Incidente stradale cagionato da veicolo non identificato: il risarcimento del danno

foto tessere cristiana volpeIn tema di sinistri stradali cagionati da veicoli non identificati, il richiamo legislativo deve essere fatto alla L. 990/1969 ed in particolare all’art. 19 dell’indicato testo, in cui il legislatore ha sancito la costituzione presso la Consap S.p.a. (Concessionaria Servizi Assicurativi Pubblici) di un “Fondo di garanzia per le vittime della strada”.  Il Fondo di garanzia, è stato costituito al fine permettere il risarcimento dei danni cagionati dalla circolazione stradale nei casi in cui il veicolo investitore non sia stato identificato, quanto piuttosto a tutte quelle ipotesi in cui, la mancata individuazione del veicolo danneggiante non avrebbe potuto permettere il risarcimento del danno.  Ciò chiarito, affinché, per l’appunto possa trovare applicazione la norma sopra richiamata nei casi concreti, è necessario che concorrano due presupposti, quali:
1) che il veicolo danneggiante non sia stato identificato, e quindi non sia stato possibile risalire alle generalità del proprietario;
2) che ciò non sia addebitabile a colpa della vittima, la quale deve aver agito quindi utilizzando l’ordinaria diligenza.

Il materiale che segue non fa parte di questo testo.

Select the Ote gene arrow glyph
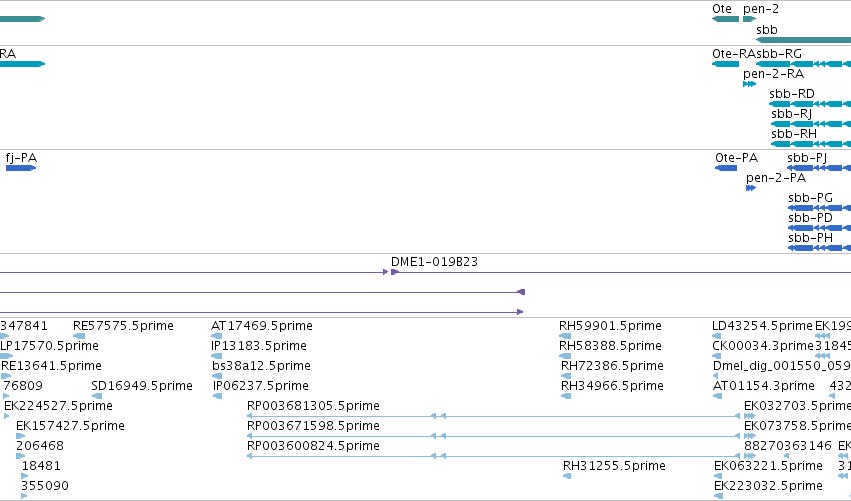The image size is (851, 501). pos(726,19)
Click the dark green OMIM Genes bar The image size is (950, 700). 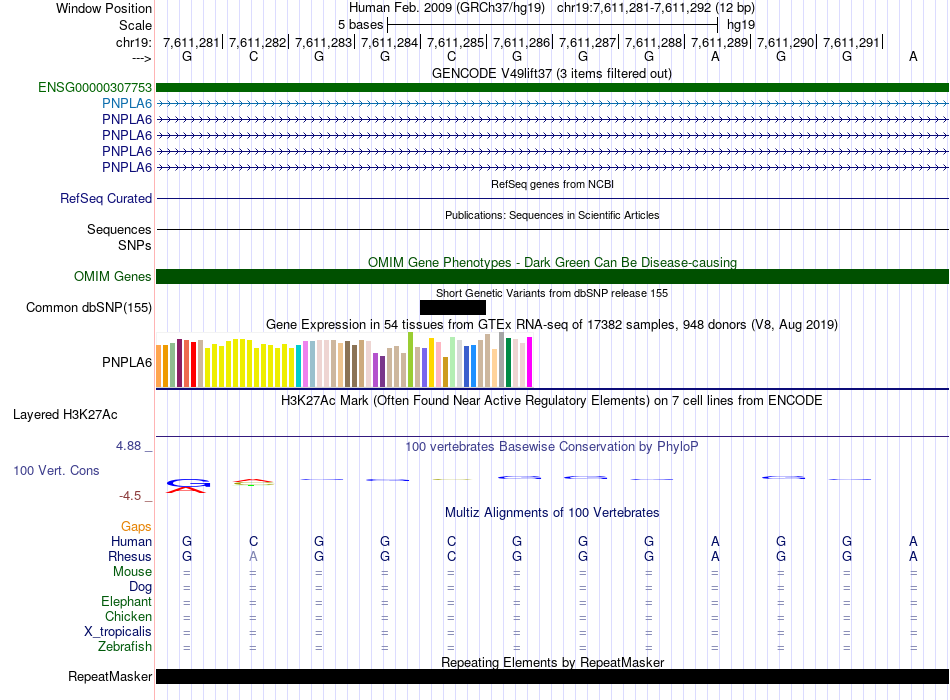coord(552,277)
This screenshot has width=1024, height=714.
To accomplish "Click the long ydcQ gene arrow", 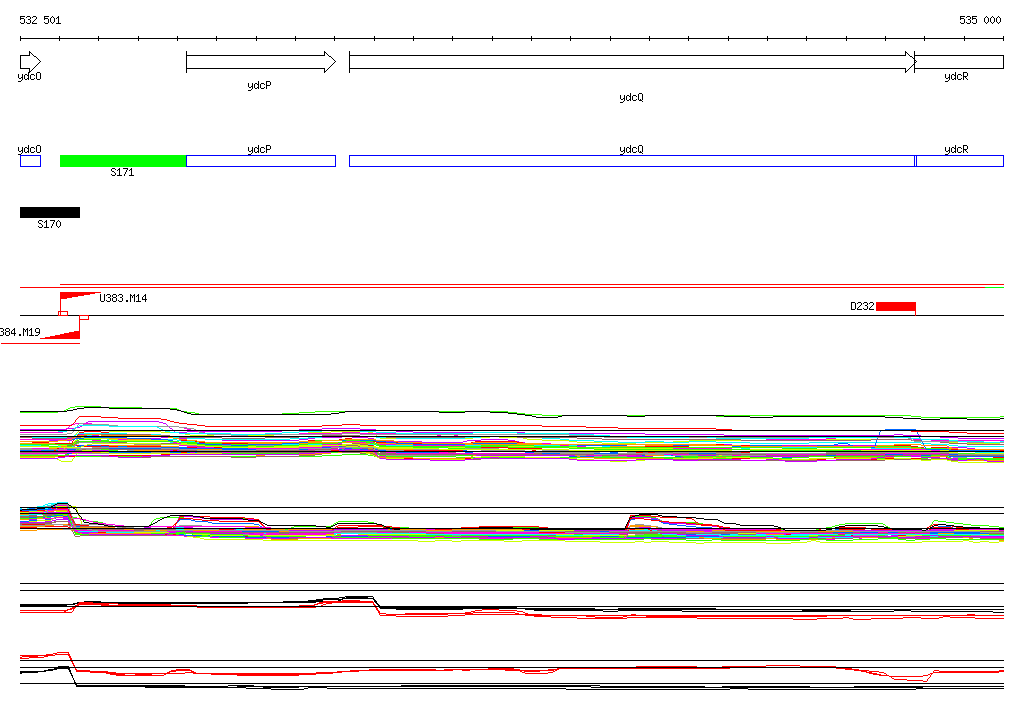I will (631, 62).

Fra i due presupposti indicati, quello più dibattuto da parte della Giurisprudenza, è stato sicuramente il secondo, ovvero quello relativo alla effettiva diligenza applicata dalla vittima nella non identificazione del veicolo responsabile.  Precisamente, sotto tale profilo, la Corte di Cassazione nella pronuncia n. 274/2015 ha avuto modo di precisare la possibile applicabilità della normativa richiamata non soltanto nei casi in cui il responsabile si sia dato alla fuga nell’immediatezza del fatto, ma anche quando la sua identificazione sia stata impossibile per circostanze obiettive, da valutarsi caso per caso, e non imputabili a negligenza della vittima. La pronuncia ha tratto origine dalla vicenda che vedeva la vittima del sinistro investita da un autoveicolo mentre attraversava la strada sulle strisce pedonali. Il danneggiante non fuggiva nell’immediatezza del sinistro stradale, ma si fermava per accertarsi delle condizioni di salute della vittima. Questa rispondeva con una generica affermazione circa le sua condizione (affermava semplicemente “sto bene”), al che l’investitore lasciava il luogo del sinistro senza ulteriori accertamenti e senza fornire alcun dato personale. Sul punto la Corte di Cassazione precisava il diritto della stessa al risarcimento del danno subito, posto che la norma non fa alcun riferimento alla necessaria fuga del veicolo investitore, con ciò cassando la sentenza della Corte d’Appello di Trieste che in precedenza aveva negato il risarcimento in quanto non c’era stata, nel caso di specie, la fuga dell’investitore. Allo stesso modo nella più recente pronuncia n. 3019/2016 la stessa Corte di Cassazione, confermava il risarcimento del danno alla vittima del sinistro provocato da veicolo sconosciuto, anche nell’ipotesi in cui la stessa non avesse sporto querela, rilevando come tale elemento non si ponga come obbligo per la vittima per ottenere il risarcimento, dovendosi ravvisare nella stessa solo un mero indizio dell’accadimento del sinistro. Chiaro pertanto, che non si potrà ammettere in nessun caso automatismo alcuno, dovendosi per contro procedere alla valutazione caso per caso degli elementi raccolti.